Peter Halsten Thorkelson, better known as Peter Tork, was an American musician, composer and actor, best known as the keyboardist and bass guitarist of The Monkees.

He grew up in Connecticut and in the mid-1960s was part of the Greenwich Village folk scene, and as an accomplished musician, befriended Stephen Stills. After moving to Los Angeles with Stills, he was recruited for the musical television sitcom The Monkees, and became a teenage idol between 1966-68. Tork recorded his debut solo album Stranger Things Have Happened in 1994, and later toured with his blues band Shoe Suede Blues.

Achievements: 
https://en.wikipedia.org/wiki/The_Monkees_discography

The Monkees, selected specifically to appeal to the youth market as American television's response to the Beatles with their manufactured personae and carefully produced singles, are seen as an original precursor to the modern proliferation of studio and corporation-created bands. But this critical reputation has softened somewhat, with the recognition that the Monkees were neither the first manufactured group nor unusual in this respect. The Monkees also frequently contributed their own songwriting efforts on their albums and saw their musical skills improve. They ultimately became a self-directed group, playing their own instruments and writing many of their own songs.

Noted Monkees and 1960s music historian Andrew Sandoval noted, in The Hollywood Reporter, that the Monkees "pioneered the music video format [and band member Mike Nesmith dreamed up the prototype for what would become MTV] and paved the way for every boy band that followed in their wake, from New Kids on the Block to 'N Sync to the Jonas Brothers, while Davy set the stage for future teen idols David Cassidy and Justin Bieber. As pop stars go, you would be hard pressed to find a successful artist who didn't take a page from the Monkees' playbook, even generations later. Monkee money also enabled Rafelson and Schneider to finance Easy Rider and Five Easy Pieces, which made Jack Nicholson a star. In fact, the Monkees series was the opening salvo in a revolution that brought on the New Hollywood cinema, an influence rarely acknowledged but no less impactful."

The Chicago Tribune interviewed Davy Jones, who said, "We touched a lot of musicians, you know. I can't tell you the amount of people that have come up and said, 'I wouldn't have been a musician if it hadn't been for the Monkees.' It baffles me even now," Jones added. "I met a guy from Guns N' Roses, and he was overwhelmed by the meeting, and was just so complimentary."

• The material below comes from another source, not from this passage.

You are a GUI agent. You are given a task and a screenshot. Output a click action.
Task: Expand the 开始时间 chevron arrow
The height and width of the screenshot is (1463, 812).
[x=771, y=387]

The Monkees found unlikely fans among musicians of the punk rock period of the mid-1970s. Many of these punk performers had grown up on TV reruns of the series, and sympathized with the anti-industry, anti-Establishment trend of their career. Sex Pistols and Minor Threat both recorded versions of "(I'm Not Your) Steppin' Stone" and it was often played live by Toy Love. The Japanese new wave pop group the Plastics recorded a synthesizer and drum-machine version of "Last Train to Clarksville" for their 1979 album Welcome Back.

Mediaite columnist Paul Levinson noted that "The Monkees were the first example of something created in a medium—in this case, a rock group on television—that jumped off the screen to have big impact in the real world."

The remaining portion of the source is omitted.